Trump himself publicly affirmed that no Palestinians would be displaced from the Gaza Strip following the announcement of the plan.
In early March, Israel began restricting supplies to the Gaza Strip during Ramadan, followed by a cut in electricity to the region. Shortly thereafter, military strikes resumed.
US-Hamas Negotiations and Reversals
Israel’s choice to unilaterally restart hostilities in the Gaza Strip reflects the ongoing uncertainty surrounding its future.
The initial phase of the ceasefire established in January concluded weeks ago, yet Israel has been slow to progress to phase II.
Witkoff managed to persuade a reluctant Netanyahu to support the popular decision to release captives in Gaza in exchange for Israeli prisoners, but his influence seems to have waned thereafter.
The US sought to resolve the deadlock regarding the Gaza ceasefire by proposing that Hamas release the 27 living captives still in the enclave in return for an extension of a temporary truce. While Israel welcomed this initiative, Hamas insisted on advancing to phase II.
Moreover, analysts and diplomats are speculating that Trump was initially poised to exert pressure on Netanyahu but shifted his stance following backlash from Israel.
Trump took a firm stance against Hamas, warning earlier this month that Palestinians would face dire consequences if the remaining hostages were not released. He declared, “RELEASE THE HOSTAGES NOW, OR THERE WILL BE HELL TO PAY LATER!” addressing any Palestinian involved in holding hostages.
Simultaneously, Trump, known for his negotiation skills, seemed to be exploring potential compromises with Hamas.
He consented to allow his nominee for hostage affairs, Adam Boehler, to engage directly with the group in Doha, Qatar. Hamas is designated as a terrorist organization by the United States. The meeting was disclosed by Israeli media, inciting outrage among right-wing supporters of Israel in the U.S.

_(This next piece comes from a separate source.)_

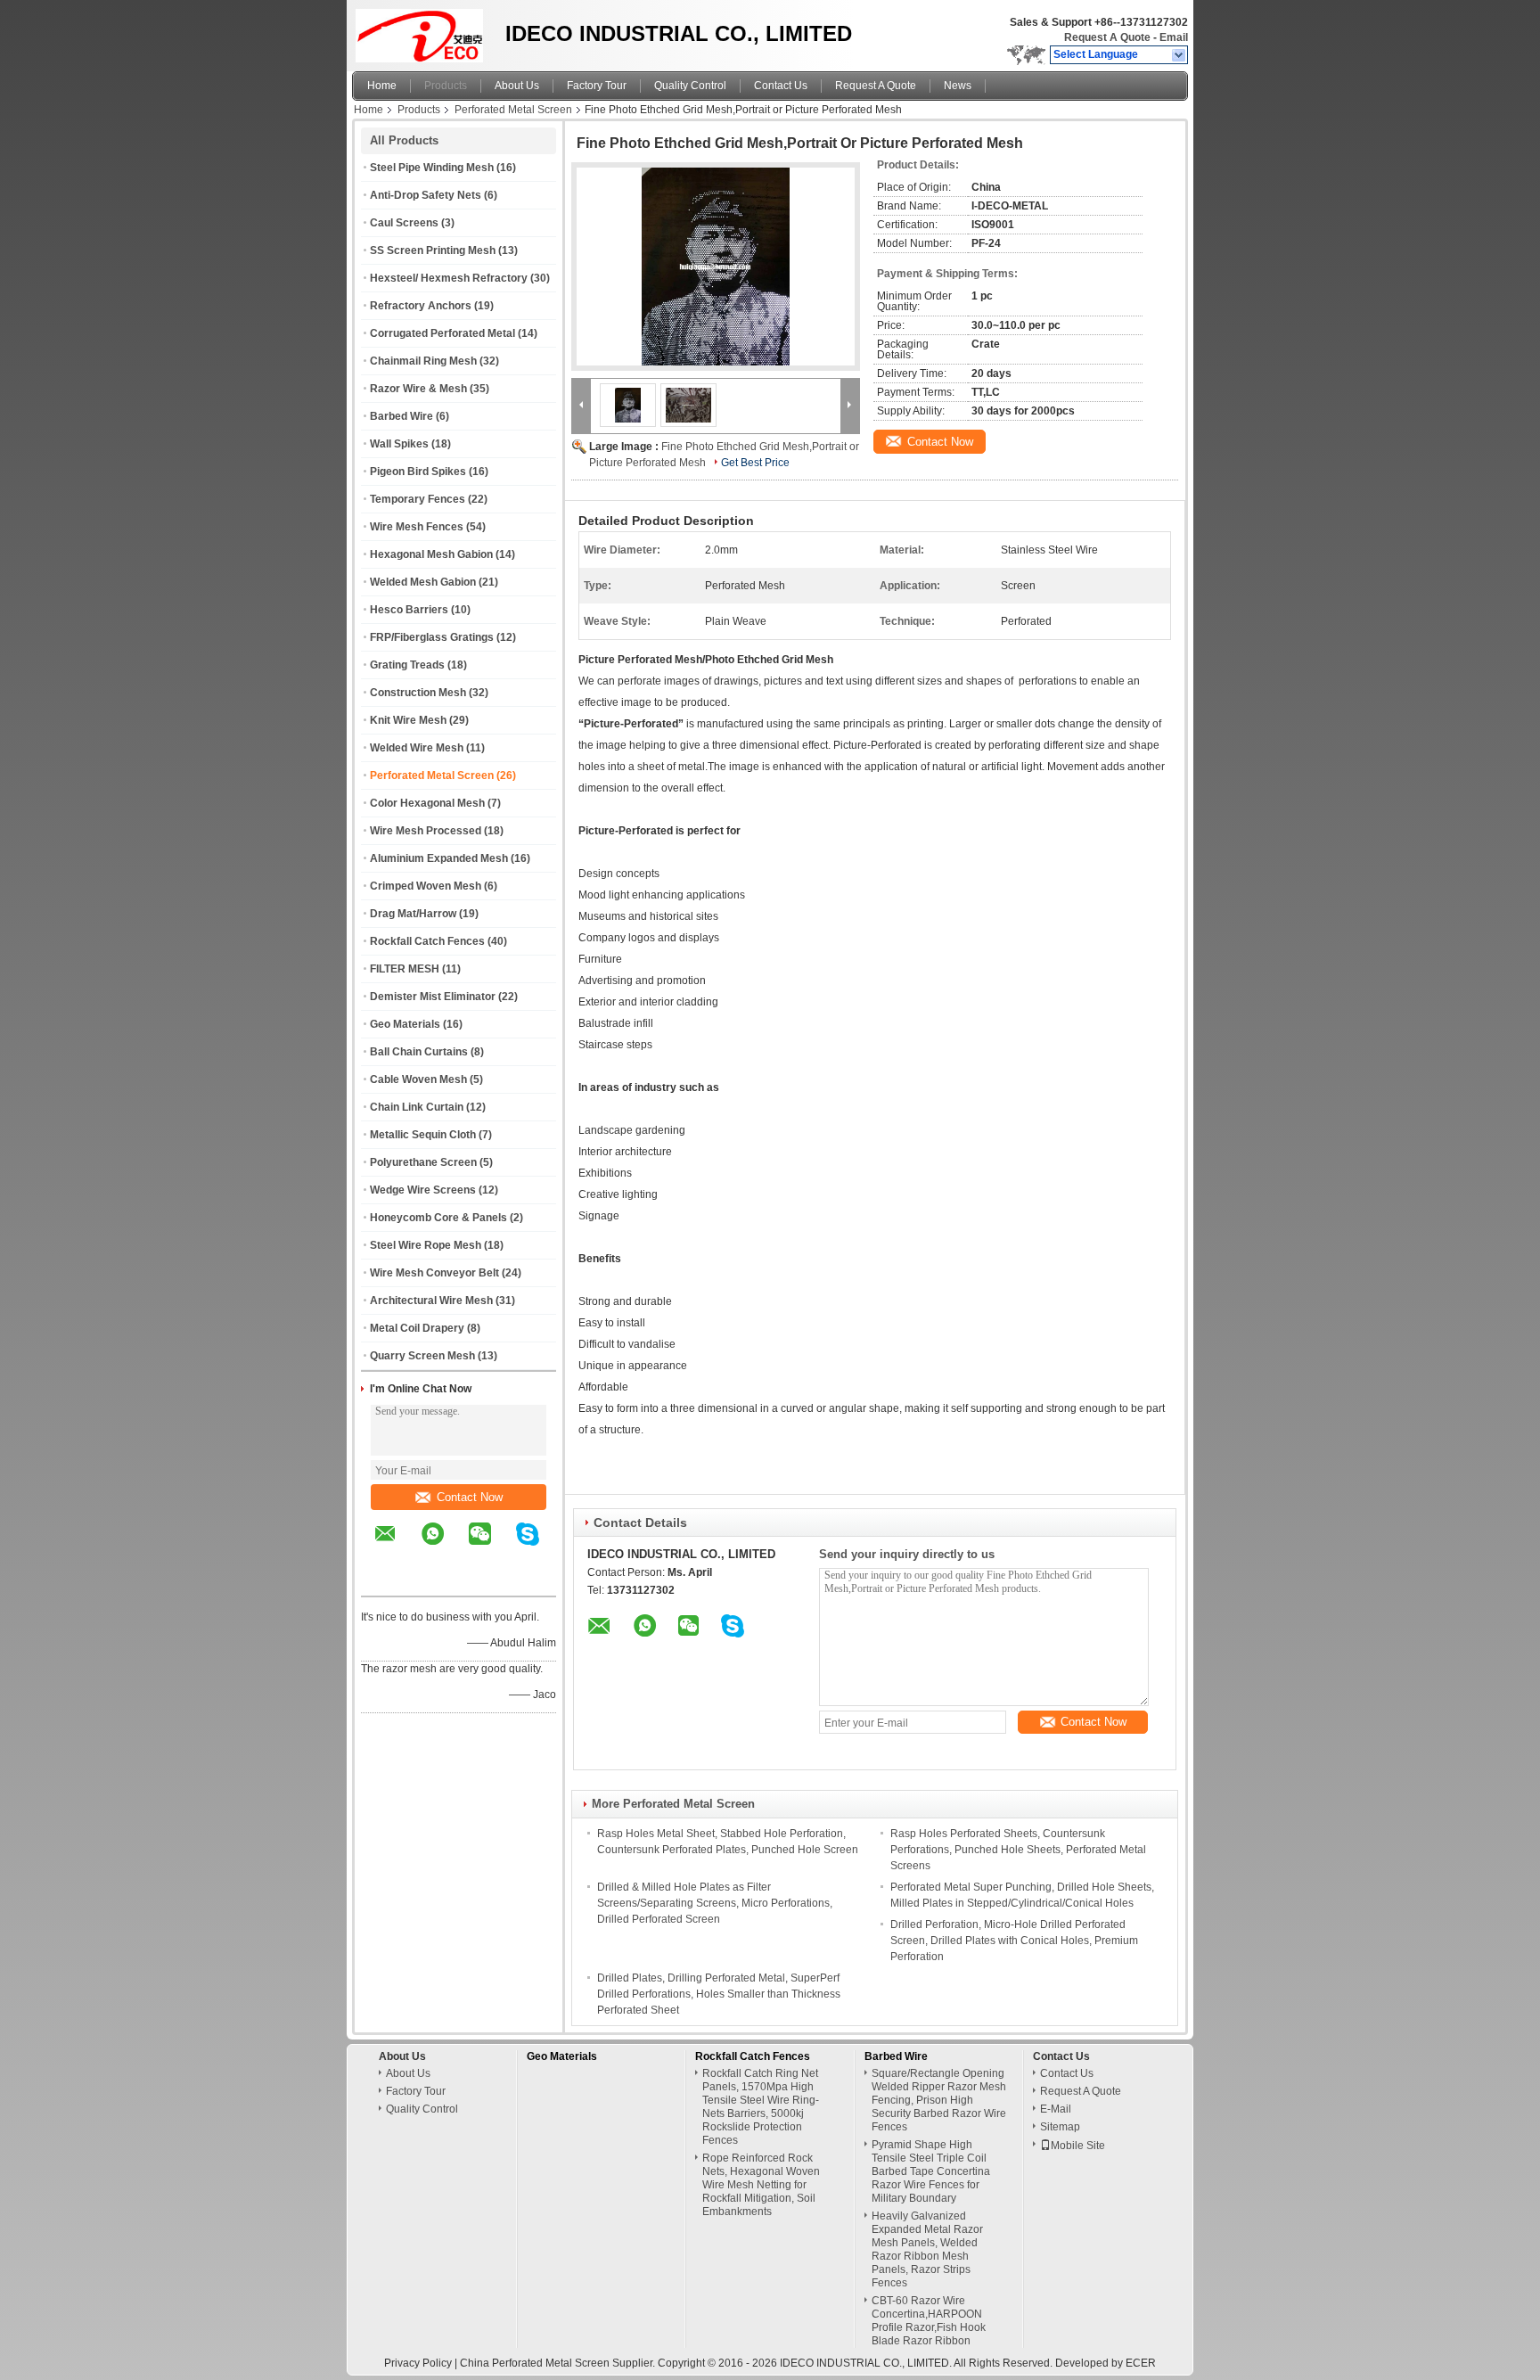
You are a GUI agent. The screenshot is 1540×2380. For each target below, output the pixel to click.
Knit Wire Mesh (408, 720)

The White House stated that Boehler’s meeting with Hamas aimed to negotiate the release of one remaining American hostage. However, the envoy publicly indicated that he discussed a potential truce lasting five to ten years, during which Hamas would renounce political activities, while the U.S. and its Arab allies would oversee the demilitarization of Gaza. Boehler implied that the discussions were fruitful.
On Friday, Boehler was withdrawn from his position as the nominee for hostage affairs.
failure of Arab states
Analysts suggest that the Arab League’s plan for post-war Gaza lacks direction, and the Trump administration’s previous engagement with Hamas has left Israel with no choice but to resume military action.

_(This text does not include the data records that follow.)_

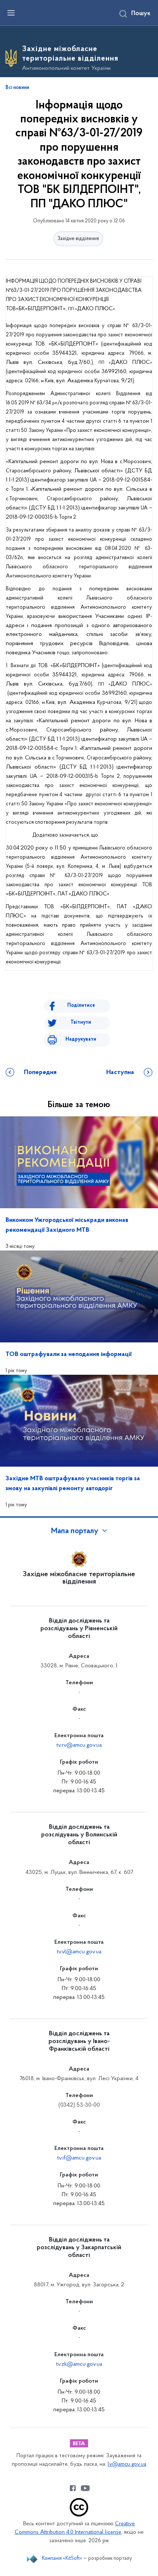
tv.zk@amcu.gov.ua (79, 2364)
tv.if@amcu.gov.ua (79, 2158)
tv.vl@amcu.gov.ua (79, 1952)
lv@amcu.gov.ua (127, 2464)
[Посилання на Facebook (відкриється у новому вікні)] (72, 2488)
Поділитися (81, 1005)
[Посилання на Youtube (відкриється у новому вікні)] (85, 2488)
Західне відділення (78, 239)
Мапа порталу (74, 1531)
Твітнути (81, 1022)
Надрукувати (80, 1039)
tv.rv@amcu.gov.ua (79, 1745)
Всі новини (17, 87)
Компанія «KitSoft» (62, 2558)
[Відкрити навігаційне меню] (11, 13)
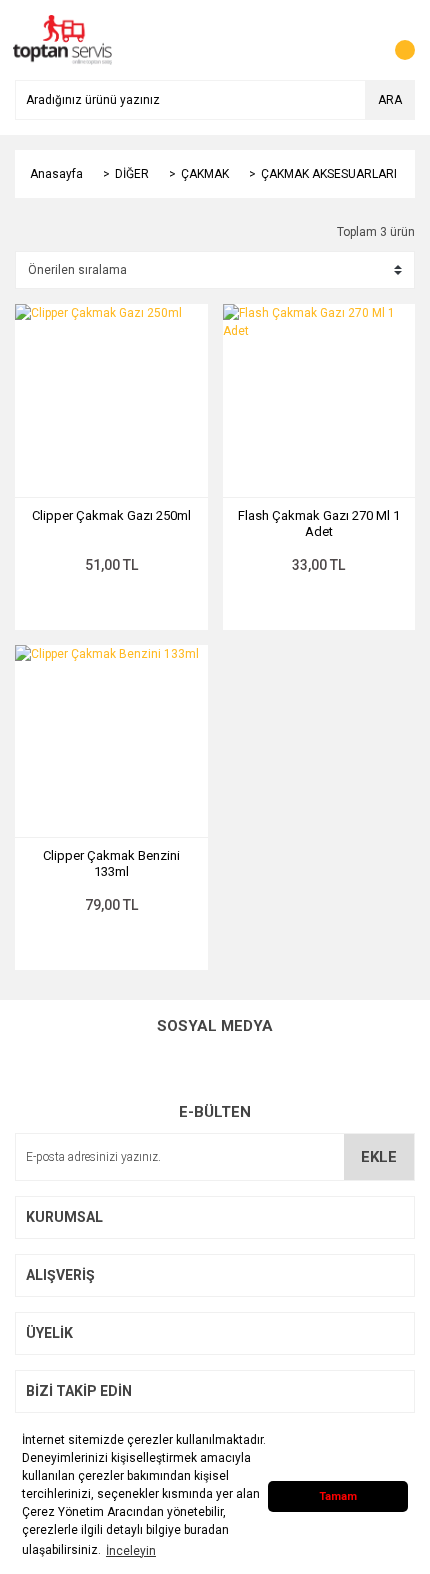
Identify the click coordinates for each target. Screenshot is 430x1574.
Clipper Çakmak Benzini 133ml (111, 863)
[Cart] (395, 40)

Netanyahu has even experienced a political boost from the bombings in Gaza.
On Tuesday, Itamar Ben-Gvir, the former national security minister known for his extremist views, announced his return to the government after resigning in protest over the ceasefire in January.
Maziad commented that Israel’s military actions highlight “the failure of Arab states, particularly Egypt, Qatar, and Saudi Arabia, to persuade Trump that Netanyahu is an obstacle to his objectives.”
“Trump could have been convinced to keep the pressure on Netanyahu,” she told MEE. “The real question is why the Arab states did not take action. I believe it stems from a lack of will. Do the Arab states actually want Netanyahu to succeed and remain in power?” she questioned.